Not everyone can put together a book of poetry about a place. It takes time and relationships with the land, the water, the individuals who have lived lives and had the courage to give a piece of their own history to the random visitor who happens to venture into their space.
This week we sat enraptured by the stories and the poems read aloud by such a poet. Our first public event held at our office after all this time had
limited seating with unlimited numbers
of people who would be able to watch
on Facebook where it is stored in a video
Michael Woodruff recorded for us.
Once Upon a Tar Creek ~ Mining for Voices can be found at Chapters, the Miami Tribal Museum Gift Shop and of course on Amazon. Through these personae poems the years of research show the deep understanding Maryann has gained by taking the time to walk among us and listen. She says they are based, at least loosely on actual events, people, places, creatures, and I would add with just enough of a twist of imagination to let them work properly in your mouth when read aloud.

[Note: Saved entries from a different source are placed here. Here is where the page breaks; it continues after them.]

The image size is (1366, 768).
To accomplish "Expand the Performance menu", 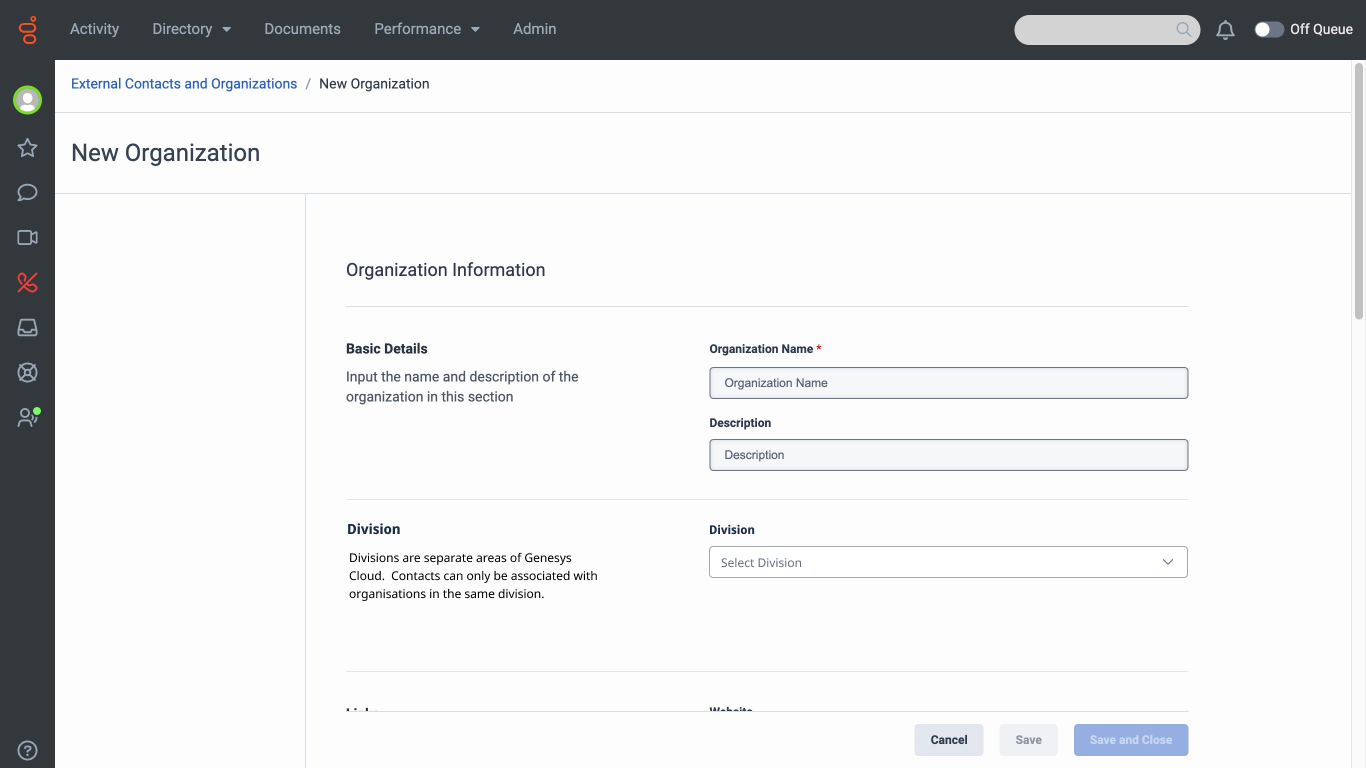I will coord(427,29).
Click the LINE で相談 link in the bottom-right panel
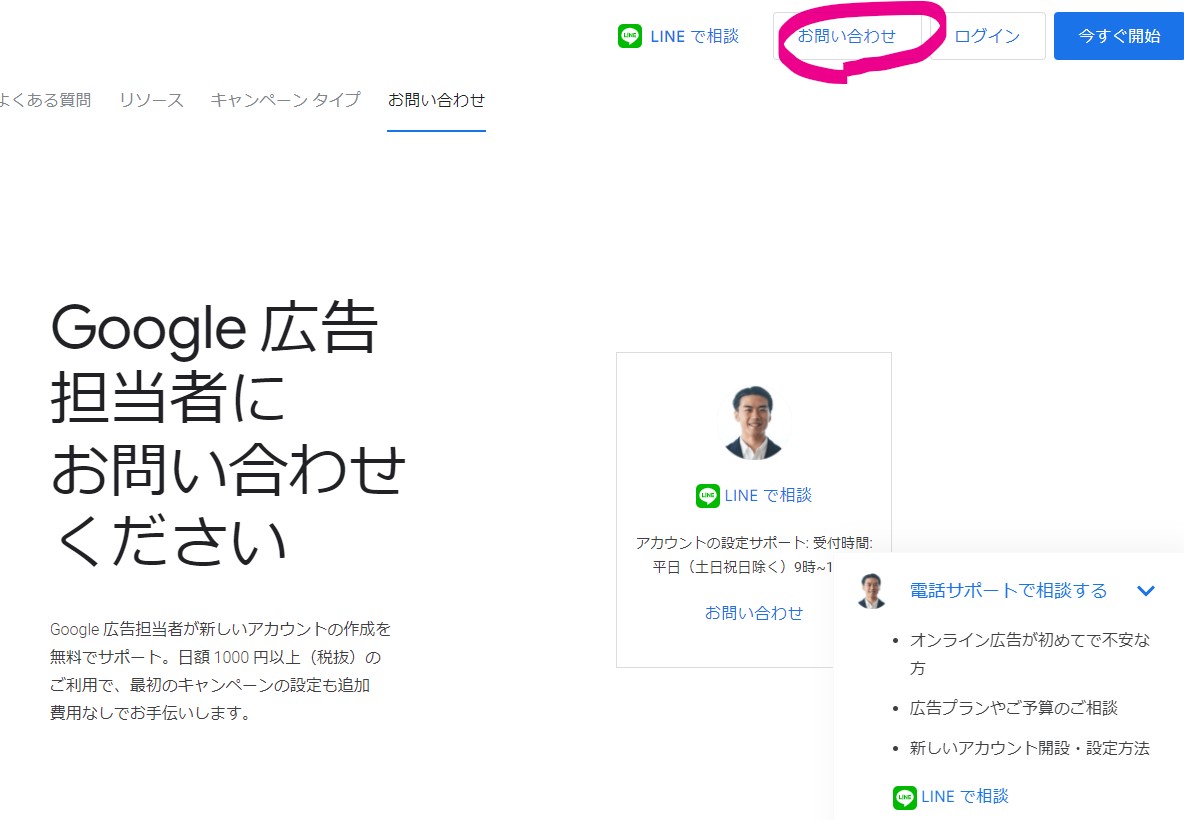 (950, 797)
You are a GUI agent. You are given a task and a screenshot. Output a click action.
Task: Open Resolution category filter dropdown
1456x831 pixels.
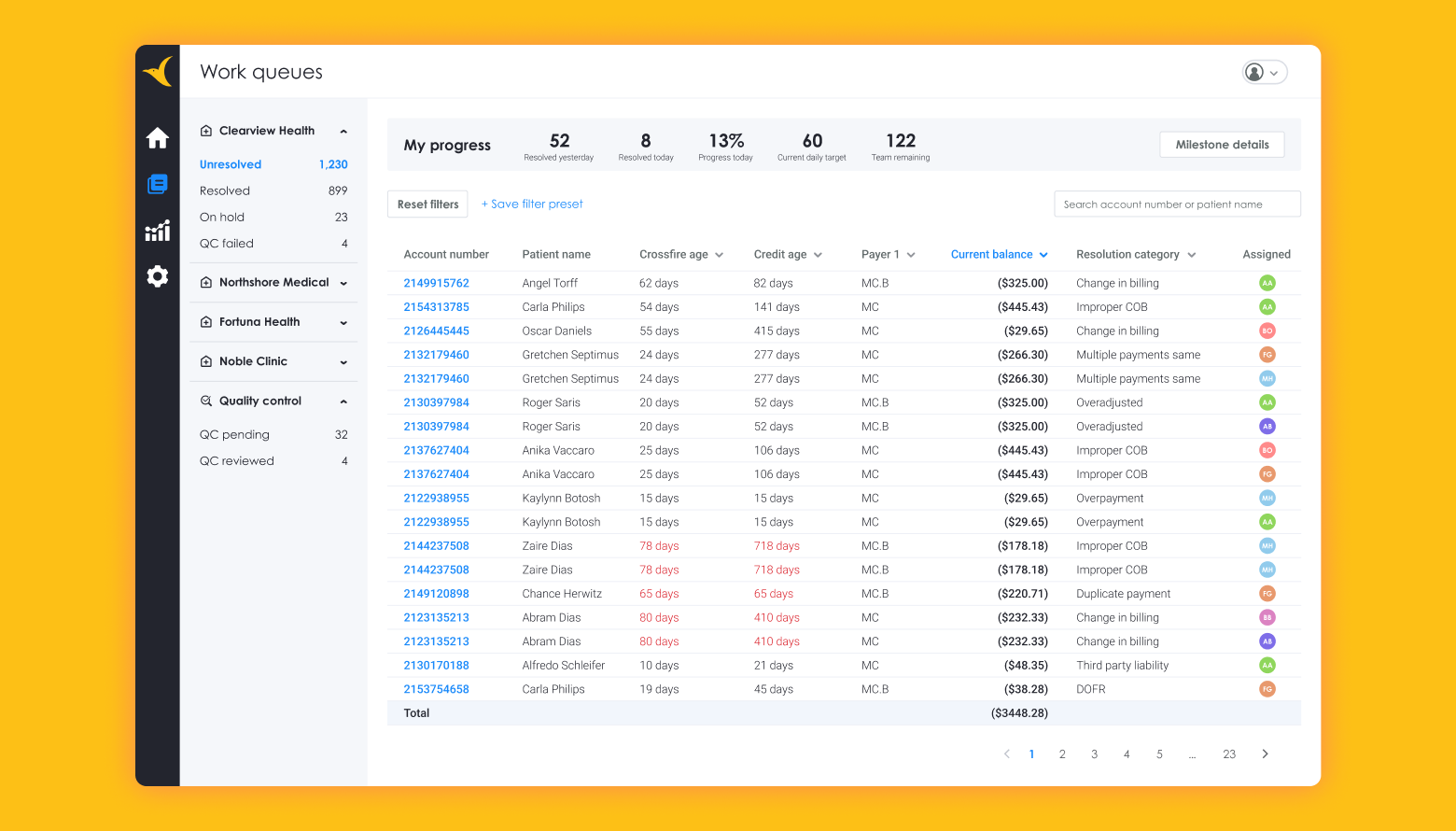pos(1191,255)

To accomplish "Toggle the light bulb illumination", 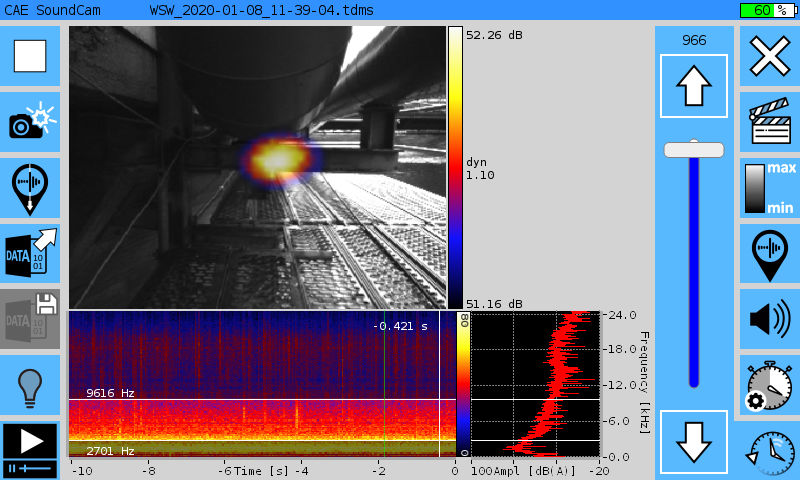I will pyautogui.click(x=30, y=385).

There will be selections that you will carry with you or groups of words you will recall much later.
The line in one poem that gets my son every time is:
I didn't always look this way.
It almost always makes me laugh, but the phrase also takes me to Tar Creek.
After all these years, you would have to say the same about Tar Creek. She didn't always look this way, but she sure has for the last 43 years. Every day with nothing yet done that has worked to stop the bleeding. But out there on Road 40 where the bridge crosses Tar Creek and the mine water gushes out of the ground, flowing into a damaged creek, mixes beneath your feet, or your car's wheels, and once blended heads on to the Neosho River.
Those metals from the mines flow in that water and went right into the story I wove together at the Noon's Lion Club meeting in Vinita this week. It is easy to connect those folks to our issues because right there on the table in front of them were their glasses of water, straight out of the tap, straight out of Grand Lake, where all that Tar Creek water ends up. And very easily into the fish they serve at the big Fish Fries held as fundraisers all around the lake.
Beginning with the simple statement of who I am, how I am tied to Vinita, where my Daddy grew up and where I live right now, on the edge of Mill Creek, I simply start with water and how we cannot survive without it, then pivot to dust and how they do not worry about dust there, not like we do in Ottawa County, it is stark to speak to people who do not worry about water, have no care about their children being lead poisoned, never knew anyone who wondered if their town would cave in at any moment. Superfund sounds like "fun" to them. They are so close to us, our neighboring county, but have no clue about the threat of the next rain storm becoming the flood of the century and the residue left behind by our Tar Creek, treasures of those heavy metals traced along the front and back yards and gardens and playgrounds.
It was like describing a horror story to a luncheon. Our lives are heavy. Reality is hard truth. So I switched it up and moved on to fish, who doesn't like a fish story, right? But then the fish are impacted too, even the ones they catch have our lead in them AND the mercury.
As an environmental activist, sometimes you know it is time to shut down even the fish stories, when one of those in the know asked, what about our farm ponds?
Did you ever hear that old story... "Slowly I turn, step by step",,, that gets repeated when someone says THE WORD that triggers more story? Yes, the farm ponds, that is a really sad story, my very own pond and many more like it, the fish in our ponds had more mercury than the lake or the rivers. They were shocked. One man looked at me with his mouth wide open, staring at me for having said that. I explained, ponds are trapped water, what mercury is deposited cannot escape and pretty much stays there accumulating both in the water and in the fish.
We started with water, so I ended with the great value in rain barrels, I had to lighten the load on them, right?